Charles Oliver Nutter headius at headius.com
Mon Mar 21 18:13:54 PDT 2011


On Mon, Mar 21, 2011 at 5:42 PM, John Rose <john.r.rose at oracle.com> wrote:
> The small integers are a little hard to decode since they shift from step to step.  In the above case, I think you don't need the explicit drop:
>
>       MethodHandle handle = Binder
>               .from(String.class, Integer.class, Float.class, String.class)
>               .reorder(3, 3)
>               .invoke(target);

Yes, I was showing some test code that introduced a drop to make sure
I'm still lining arguments up correctly. A drop plus a reorder would
not be necessary normally.

> Also, some users (including Ola, I think) have requested a combined transform which (a) drops, (b) permutes, and (c) introduces bound values.  With Binder it would look like one of these:
>
>       MethodHandle handle = Binder
>               .from(String.class, Integer.class, Float.class, String.class)
>               .reorder(Binder.arg(3), new File("foo"), Binder.arg(3))
>               .invoke(target);
>
> which ends with type signature (String, File, String)String.  Or even:
>
>       MethodHandle handle = Binder
>               .from(String.class, Integer.class, Float.class, String.class)
>               .invoke(target, Binder.arg(3), new File("foo"), Binder.arg(3));

Ahh, interesting ideas! Yes, the positional nature is probably the
trickiest (especially when binding backward...I never get it right!)
because of arguments moving around. I should probably see if there are
other good language representations for list manipulation that make it
clearer what's happening (and aren't as subject to elements moving).

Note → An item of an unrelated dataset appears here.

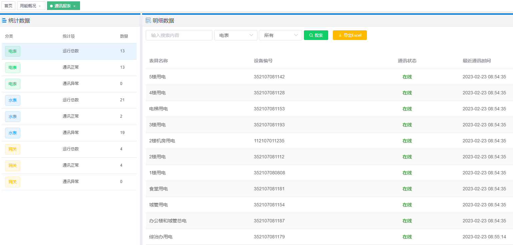
Task: Close the 用能概况 tab
Action: (x=40, y=5)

Another option might be a name/value representation of the incoming arguments?

Binder
    .from(returns(String.class), arg("a", Integer.class), arg("b",
Float.class), arg("c", String.class)
    .reorder("c", "c")

Internally it would be juggling around pairs of name+type, so it would
use the same identifier even if arguments shift around. The "a", "b",
"c" could also be defaults, so that if you used the simple form:

    .from(String.class, Integer.class, Float.class, String.class)

You could still use "c" to represent the String argument.